BURASI TEKİN DEĞİL
Sine Ergün / Can Sanat Yayınları, 2012
Sine Ergün’ün ilk öykü kitabı, 2010 ilk baskısı. Daha sonra iki kitabı daha yayımlandı. Kısa cümleleriyle kurduğu kısa öyküleri çarpıcı. Onun gözünden çevremdeki insanlara baktım, ama doğayı araya koymadan. Büyük kentteki yaşamımızda bize yön verecek doğa değil de insan. Bir kelime, bir cümle… Bütün bunlardan yararlanarak kendi dünyamızı kendi hikayelerimizi yaratıyoruz. Bunu ilkokul yıllarında öğreniyoruz. Bize kelimeler veriliyor ve bir hikaye yazmamız isteniyor. Ya da hikaye verilen bir cümleyle başlıyor, devamını biz yazıyoruz.
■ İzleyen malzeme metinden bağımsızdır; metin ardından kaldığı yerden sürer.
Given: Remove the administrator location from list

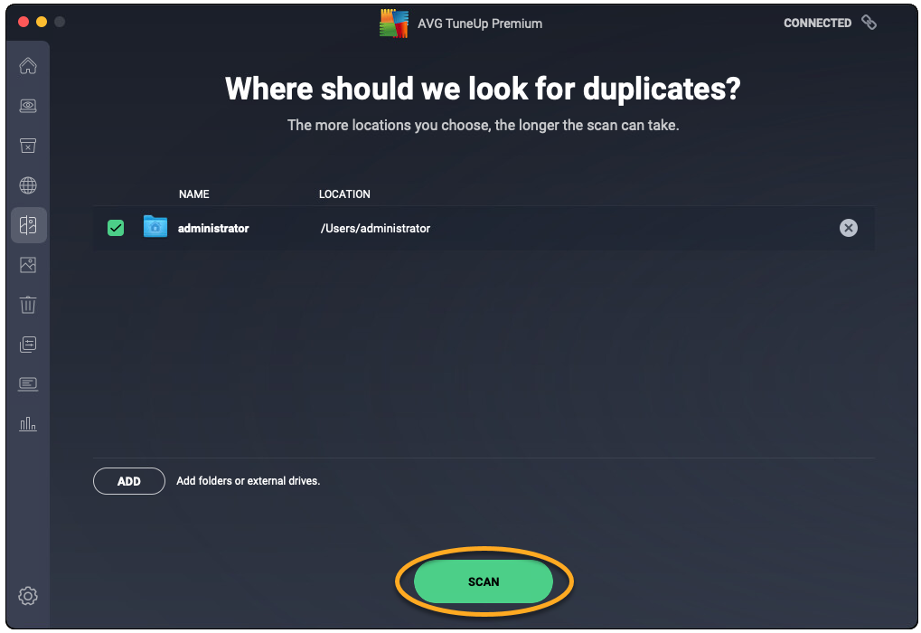Looking at the screenshot, I should (x=848, y=228).
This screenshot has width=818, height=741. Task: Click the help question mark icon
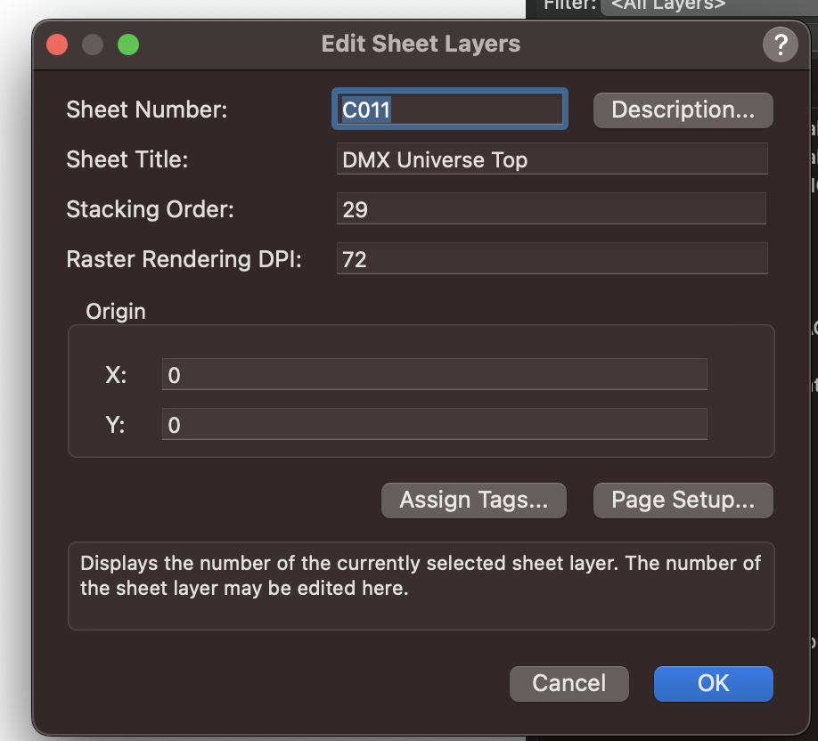pos(780,45)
Sine Ergün’ün bize bıraktıkları içten, sıcak, samimi kelimeler. En çok hoşlandığım da düşünmüyor olması, çünkü düşündüğünü yapıyor. Evet bunu sevdim.
Rastgele bir öykü seçiyorum, Kulak Misafiri öyküsüne bakıyorum. Bir sayfalık bir öykü. Zamanı ‘akşam olmak üzereydi’ diyerek veriyor. İki kişiler. Mekan belli. Davranışlar izleniyor, konuşmalar veriliyor. Üçüncü kişi konuşmalarını dinliyor ve araya giriyor. Üçüncü kişi olmasa, öyküde akış bozulmayacaktı. Yani akışa bir insan yerine doğadan bir parça da girebilirdi, ama yok. Kentte eksikliğini hissettiriyor, özellikle de son yıllarda. Doğa, önceki kuşaklardan bize kalan bir mirastı.
Buralar Sakin adlı öyküde, önceden var olan güllerden söz edilir. Kaan’ın eline dikenleri batmaması için sökülmüş, yerine zararsız çiçekler ekilmiştir. Öykünün son cümlesinde güllere baktığını söyler.
Düşünüyordum ama düşünüyorum diye yazmak da istemedim bu öykülerden sonra. Tek cümle yetmeli. Kentte yabancılaşmışım.